KA Kemenag Cilacap Kunjungan ke Gereja Paroki Majenang

by

CILACAP.INFO – Senin, 12 April 2021 Ka Kankemenag Kabupaten Cilacap, Imam Thobroni kembali bergiat melaksanakan kunjungan kerjanya blusukan ke berbagai kecamatan-kecamatan, setelah dipandang agak mereda kasus pandemi di kabupaten Cilacap.

Kepala Kantor Kementerian Agama Kabupaten Cilacap pagi tadi didampingi staf dan Kepala Kantor Urusan Agama Majenang, Syarif Hidayatulloh, melakukan kunjungan ke Gereja Katolik Santa Theresia Paroki Majenang yang sedang merampungkan renovasi gedung Aula menjadi bagian penting yang patut disyukuri setelah mendapat penghargaan sebagai Satuan Kerja Inovasi Pelayanan Publik Terbaik dalam satuan kerja di bawah naungan Kementerian Agama tersebut.

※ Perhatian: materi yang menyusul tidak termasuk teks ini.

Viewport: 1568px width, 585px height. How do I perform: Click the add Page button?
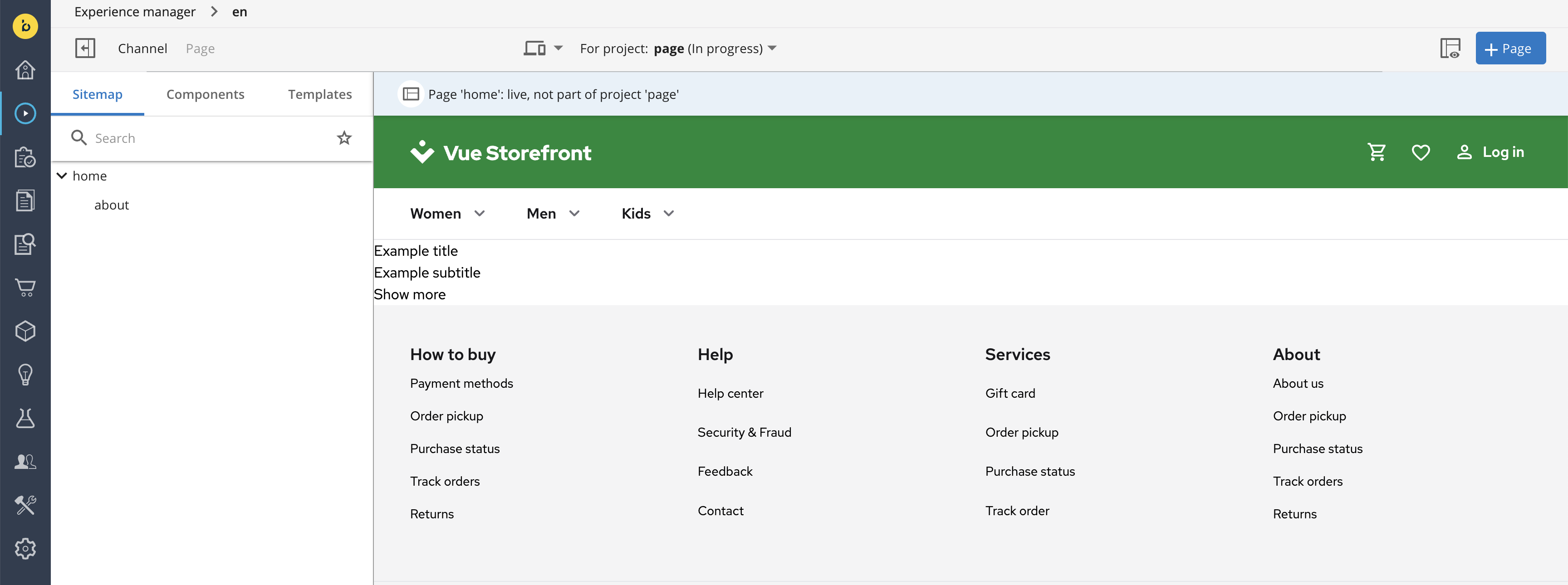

Kunjungan Ka Kankemenag Cilacap ini disambut langsung oleh Pastor Kepala Paroki, Romo Bonifasius Abbas, Pendeta GKI Majenang…., beserta pengurus jemaat gereja Mas Nico dkk. dan juga dikawal personel Banser serta dedengkot Komunitas Gus Durian Majenang, H. Mohammad Murtado biasa disapa Haji Tado.

Dalam sambutannya, Kang Itob, panggilan akrab Imam Thobroni ini berulangali menekankan pentingnya mengawal Gus Mentri Agama yang sedang sangat giat mensosialisaikan dan merealisasikan program kerja kementerian agama menjadi Kementerian SEMUA Agama agar agama benar-benar menempati ruhnya sebagai spirit dan inspirasi dalam realitas kehidupan keberagamaan yang majemuk dalam bingkai pergaulan kesatuan kebangsaan republik Indonesia.

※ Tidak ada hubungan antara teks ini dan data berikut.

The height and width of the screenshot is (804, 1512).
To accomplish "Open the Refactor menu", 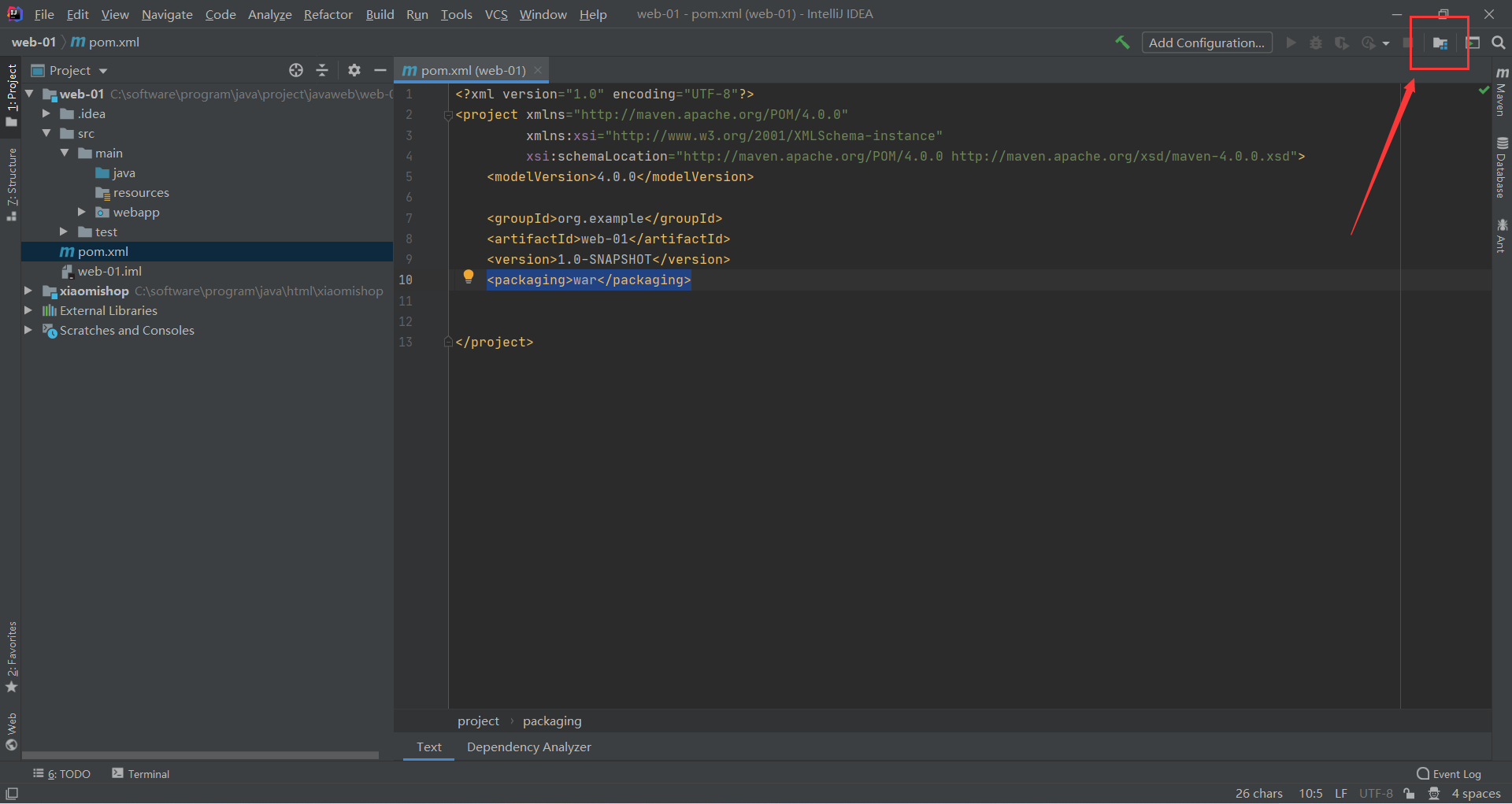I will [328, 14].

Kang Itob juga siap membina Forum Generasi Muda Lintas Iman lintas Bangsa yang bari-baru ini digulirkan oleh Gus Mentri belum lama ini. Penting diteladani bahwa kunjunganngannya kali ini sebagai wujud penghormatan kepada masyarakat Majenang dan sekitarnya yang teah menjadi miniatur Indonesia yang mengedepankan harmoni dan keselarasan hidup guyub rukun dan dinamis dalam menacri solusi solusi problem kemasyarakat dan kehidupan bermaysrakat pada umumnya.

Baik Kang Itob maupun Romo Bony berkali-kali menyebut kehadiran Komunitas Gus Durian menjadi embrio pergaulan yang cair dalam menyikapi berbagai perbedaan tentu saja karena nila-nilai kemanusian yang menjadi spiritnya adalah warisan yang sudah diletakkan oleh Guru Bangsa yakni, KH. Abdurrahman Wahid, Gus Dur yang telah menjadi perekat persaudaraan sesama manusia sesama bangsa.